(Stored records)
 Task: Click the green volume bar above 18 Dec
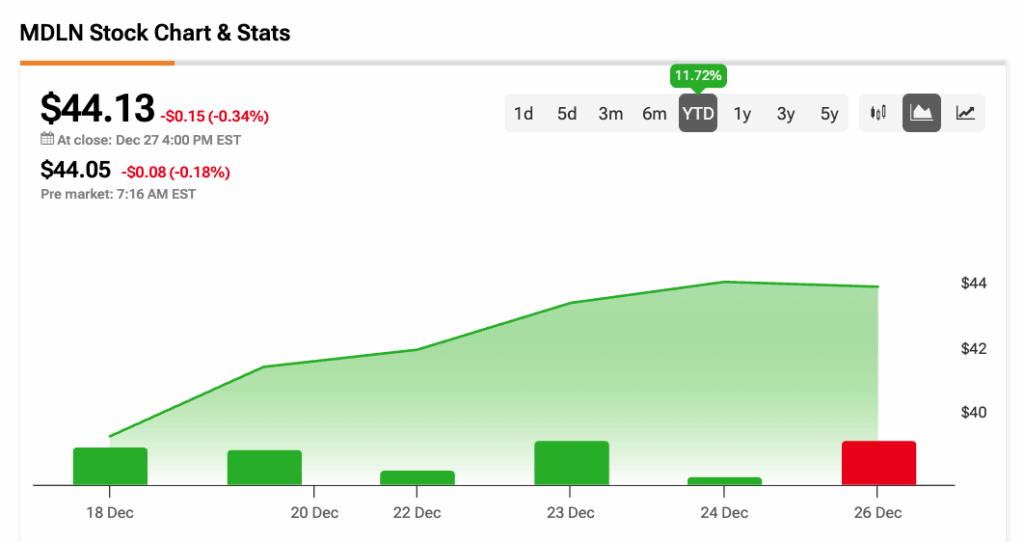pos(110,466)
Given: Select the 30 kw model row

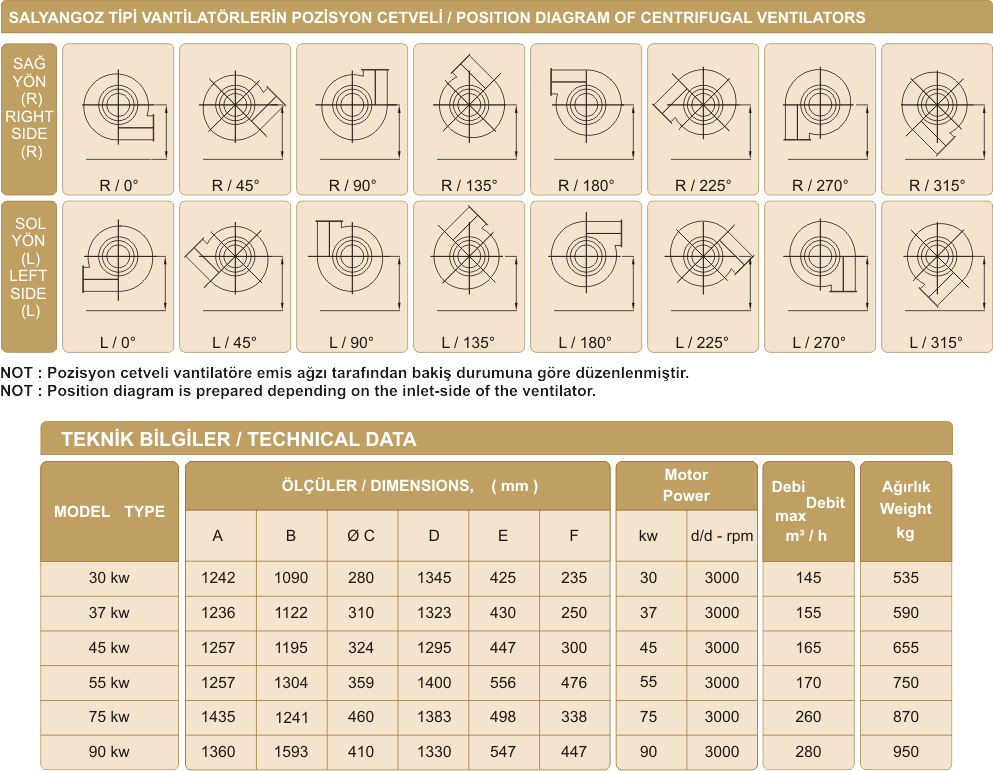Looking at the screenshot, I should (109, 577).
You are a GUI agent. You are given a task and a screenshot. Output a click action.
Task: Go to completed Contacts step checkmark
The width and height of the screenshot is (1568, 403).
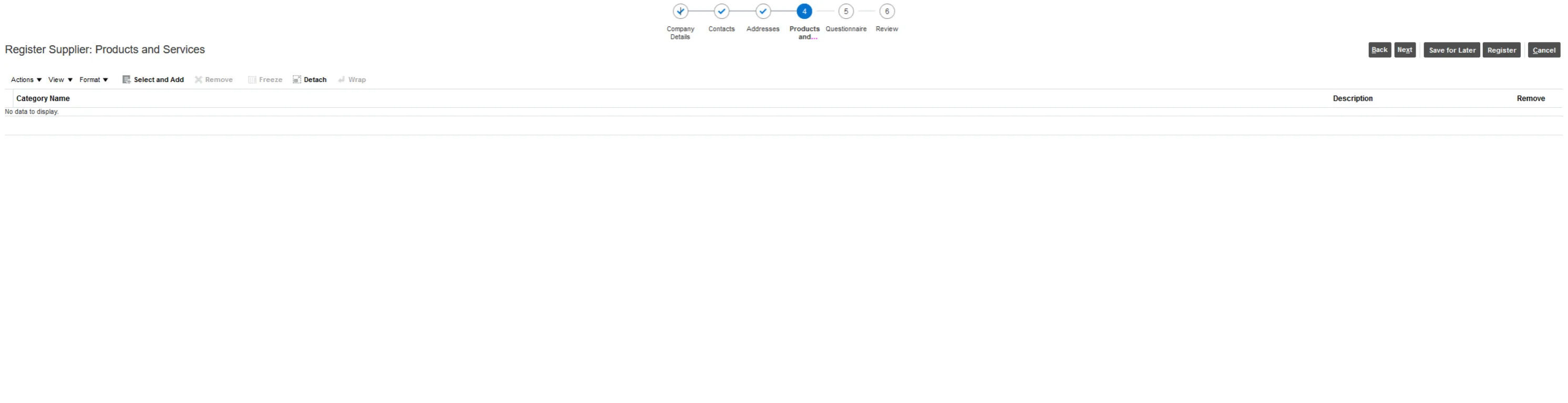(x=721, y=12)

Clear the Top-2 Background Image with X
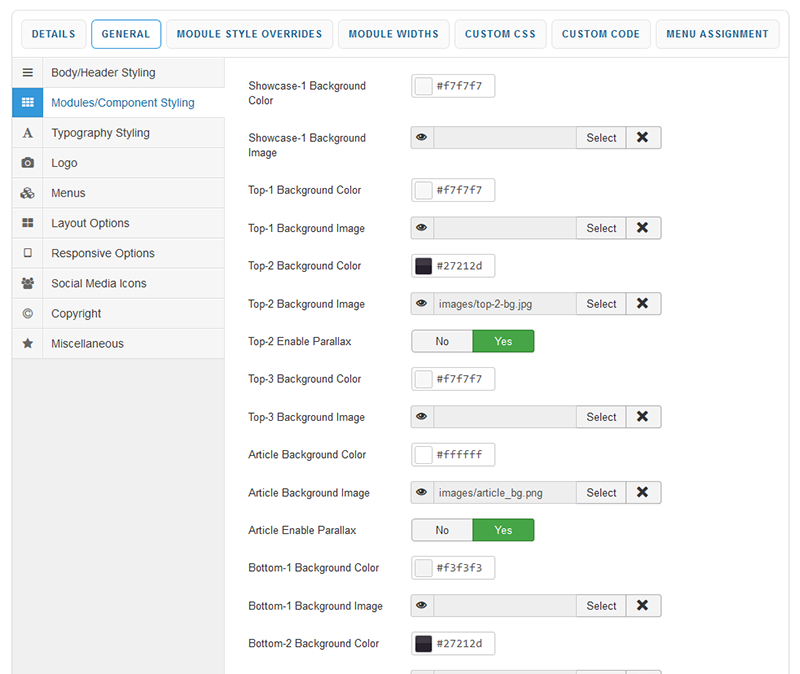pyautogui.click(x=643, y=303)
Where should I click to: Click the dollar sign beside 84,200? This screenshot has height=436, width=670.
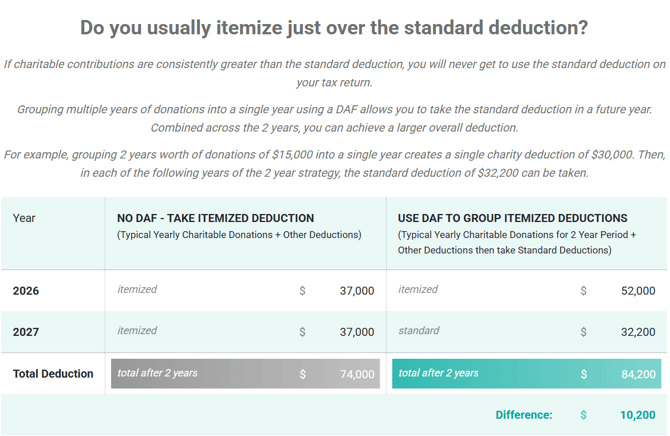(584, 374)
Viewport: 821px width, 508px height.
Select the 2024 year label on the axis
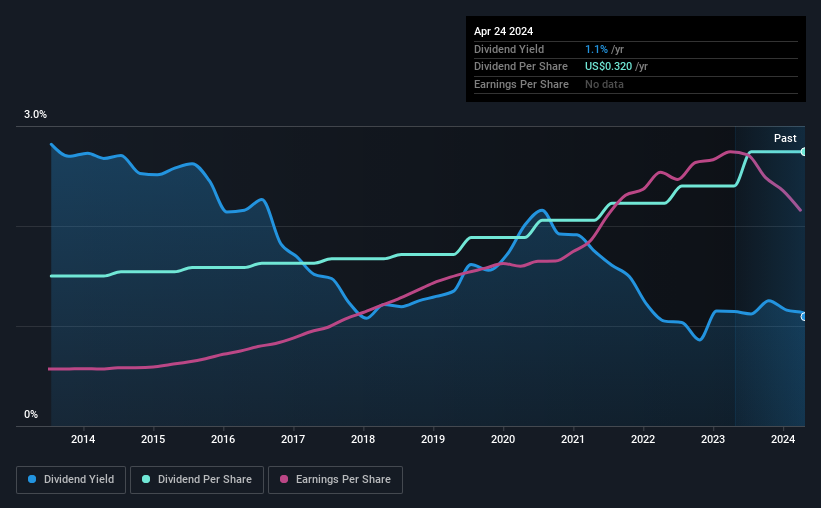(783, 439)
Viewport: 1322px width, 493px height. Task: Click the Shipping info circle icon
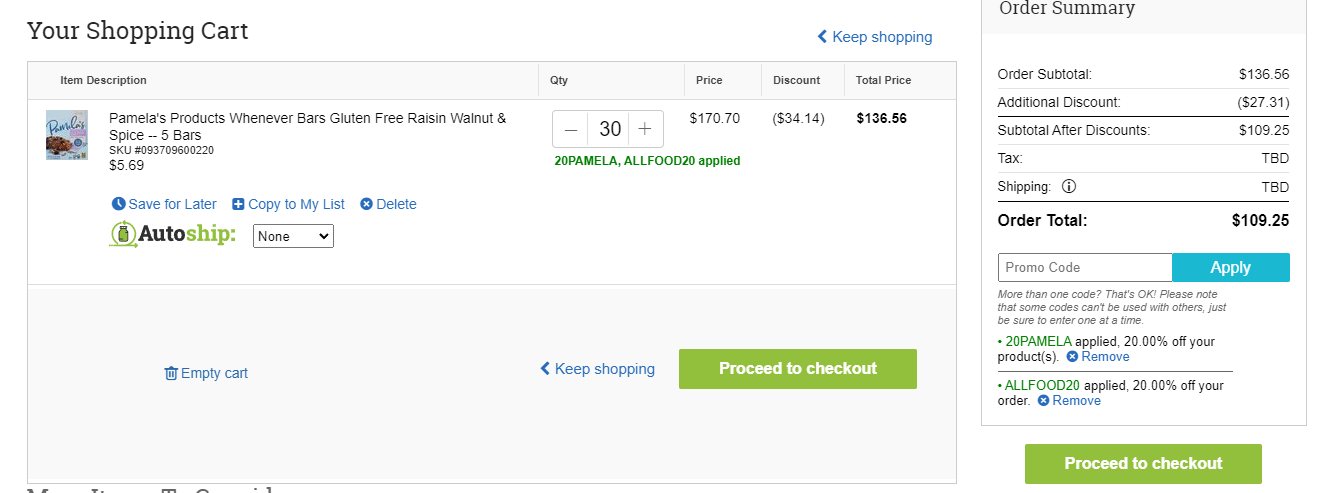pyautogui.click(x=1068, y=186)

**What you will do:** Once the line with "Clear the Top-2 Background Image with X" is found above, print it and every line after it through the line with "Viewport: 821px width, 508px height.", exactly. Pictures stay out.

**Answer to the problem:**
Clear the Top-2 Background Image with X
pyautogui.click(x=643, y=303)
Where should I click to: Click the dollar sign beside 84,200? This screenshot has height=436, width=670.
(584, 374)
Viewport: 821px width, 508px height.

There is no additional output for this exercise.